According to a story from Sano Genetics,
Sano Genetics, BenevolentAI, C4X Discovery, and Patients Know Best expect only the most from their novel collaboration. Together, they are pooling top expertise and tools in genetics, research, AI, and patient networking to build a database like none seen before for patients with ulcerative colitis
With the help of a £330k grant provided by the British government’s Innovate UK, the firms designed the project to incorporate patient expertise, using their input and decision making throughout the project to keep patients in conversation with researchers. The research team and AI will then sift through the deep data in search of drug targets—molecules that are key in the functioning of ulcerative colitis (UC). The doctors will use then use these key molecules to develop precision medicine unique to the needs of the UC patients.
is one of the two major types of inflammatory bowel disease, known for its chronic sores and ulcers on the large intestine. While the inflammatory disease is chronic, often patient’s only begin to notice symptoms once it has progressed. While experiences vary, common symptoms include fatigue, weight loss, bloody stool, loose bowels, nausea, anemia, cramps, joint pain, and rashes. It can be treated symptomatically with different antibiotics, biologics, aminosalicylates, and more, with surgery to remove the colon in the most severe cases. While treatments can help patients reach remission, there is no cure.
Cases of inflammatory bowel disease are increasingly common with almost six million cases now worldwide. This is something Sano Genetics CEO Patrick Short wanted to address, but the complexity of the diseases makes finding a one size fits all treatment near impossible. So now, they’re looking for new routes towards relief. Short said,
“As the prevalence of IBD continues to increase, personalised approaches to early detection, treatment, and management are becoming ever more important. “
Finding personalized medicines is no small task though, it requires an enormous amount of data. Together, the companies are joining their AI and research experience to form the Taxonomy3 Platform, a uniquely rich and comprehensive database made up of information from electronic medical records, questionnaires, and genetic and transcriptomic data.

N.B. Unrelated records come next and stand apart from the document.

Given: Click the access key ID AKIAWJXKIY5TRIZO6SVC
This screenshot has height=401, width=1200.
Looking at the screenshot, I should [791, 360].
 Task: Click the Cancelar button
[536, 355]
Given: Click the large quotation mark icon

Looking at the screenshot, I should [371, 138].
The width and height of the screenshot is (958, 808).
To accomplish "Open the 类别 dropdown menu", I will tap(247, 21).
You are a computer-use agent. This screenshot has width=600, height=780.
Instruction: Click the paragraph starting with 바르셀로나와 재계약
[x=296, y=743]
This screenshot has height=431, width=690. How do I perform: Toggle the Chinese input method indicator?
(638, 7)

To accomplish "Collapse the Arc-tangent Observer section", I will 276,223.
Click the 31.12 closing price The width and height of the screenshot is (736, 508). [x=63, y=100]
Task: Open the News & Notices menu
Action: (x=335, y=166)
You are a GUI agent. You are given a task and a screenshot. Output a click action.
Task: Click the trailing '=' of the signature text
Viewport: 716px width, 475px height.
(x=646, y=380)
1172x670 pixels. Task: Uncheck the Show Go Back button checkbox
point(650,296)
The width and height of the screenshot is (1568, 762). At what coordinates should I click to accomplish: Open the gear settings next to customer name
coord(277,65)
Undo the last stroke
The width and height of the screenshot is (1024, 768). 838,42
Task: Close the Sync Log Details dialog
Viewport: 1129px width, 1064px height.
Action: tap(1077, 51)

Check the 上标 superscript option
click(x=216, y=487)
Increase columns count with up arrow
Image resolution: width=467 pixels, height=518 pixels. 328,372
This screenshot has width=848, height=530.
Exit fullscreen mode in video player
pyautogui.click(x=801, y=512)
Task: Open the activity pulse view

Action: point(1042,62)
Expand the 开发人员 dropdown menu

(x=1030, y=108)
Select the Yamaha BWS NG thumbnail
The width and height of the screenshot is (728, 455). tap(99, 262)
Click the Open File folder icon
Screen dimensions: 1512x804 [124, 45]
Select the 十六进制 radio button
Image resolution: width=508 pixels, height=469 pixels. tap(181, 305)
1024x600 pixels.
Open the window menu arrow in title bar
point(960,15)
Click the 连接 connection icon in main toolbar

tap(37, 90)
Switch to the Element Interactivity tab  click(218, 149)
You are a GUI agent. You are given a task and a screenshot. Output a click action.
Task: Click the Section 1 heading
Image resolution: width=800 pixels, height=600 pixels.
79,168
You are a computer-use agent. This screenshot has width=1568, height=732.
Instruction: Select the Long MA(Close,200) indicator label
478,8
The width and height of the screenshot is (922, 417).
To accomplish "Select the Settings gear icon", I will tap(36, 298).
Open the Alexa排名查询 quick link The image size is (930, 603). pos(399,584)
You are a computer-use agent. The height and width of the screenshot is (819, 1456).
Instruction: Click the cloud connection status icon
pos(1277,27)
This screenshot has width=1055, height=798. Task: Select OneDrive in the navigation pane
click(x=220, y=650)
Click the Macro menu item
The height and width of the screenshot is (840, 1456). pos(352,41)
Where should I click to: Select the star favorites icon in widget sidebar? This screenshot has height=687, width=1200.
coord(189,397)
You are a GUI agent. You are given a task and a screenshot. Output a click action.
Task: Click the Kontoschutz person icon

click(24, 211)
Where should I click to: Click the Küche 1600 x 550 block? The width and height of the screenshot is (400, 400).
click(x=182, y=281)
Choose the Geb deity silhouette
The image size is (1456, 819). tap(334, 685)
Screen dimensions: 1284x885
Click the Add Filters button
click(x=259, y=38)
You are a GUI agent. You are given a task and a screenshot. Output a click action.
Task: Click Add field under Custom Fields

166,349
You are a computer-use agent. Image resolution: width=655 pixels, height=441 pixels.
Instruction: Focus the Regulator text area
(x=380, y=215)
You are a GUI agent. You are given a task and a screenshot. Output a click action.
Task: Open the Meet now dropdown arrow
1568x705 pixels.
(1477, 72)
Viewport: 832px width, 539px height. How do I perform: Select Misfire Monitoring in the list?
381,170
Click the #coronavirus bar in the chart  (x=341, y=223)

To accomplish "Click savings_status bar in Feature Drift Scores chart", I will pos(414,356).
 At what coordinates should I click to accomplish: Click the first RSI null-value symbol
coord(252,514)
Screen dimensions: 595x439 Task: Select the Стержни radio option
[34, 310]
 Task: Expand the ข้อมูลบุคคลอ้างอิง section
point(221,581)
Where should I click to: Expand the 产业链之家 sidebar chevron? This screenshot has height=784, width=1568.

The firms designed the project aiming to create a dialogue between the patients and researchers, allowing for patients to play a bigger role in drug creation. As patients upload their information to the platform, they’re given the power to decide who can access their data and how, and the platform keeps them updated on relevant research opportunities and potential experimental drugs.
Finding Drug Targets
The data will be analyzed by AI and researchers, hoping to find hidden contributors to the inflammatory disease that might be used as drug targets—the key molecules used in designing medicines. This is important for UC research, since many patients have unique subtypes of symptom displays, making treatment difficult. The Chief Scientific Officer of C4X Discovery, Craig Fox said,
“Identifying the right drug target for the right patient is a major but challenging goal for drug discovery, particularly for diseases with significant pathophysiological heterogeneity such as ulcerative colitis.”
However, their collaboration could pave the way to novel insights. He explained,
“Our proprietary Taxonomy3 platform will analyze the datasets produced from this research to identify novel drug targets and patient subtypes of UC which may provide a powerful insight into discovering new treatments and enrichment strategies for clinical success.”
As the field of research around rare diseases grows, it’s become clear that treatment might mean treatments made just for the patient receiving it. The companies recognize the only way to get there is to join forces. They hope with time, their collaboration will find answers for UC patients and beyond.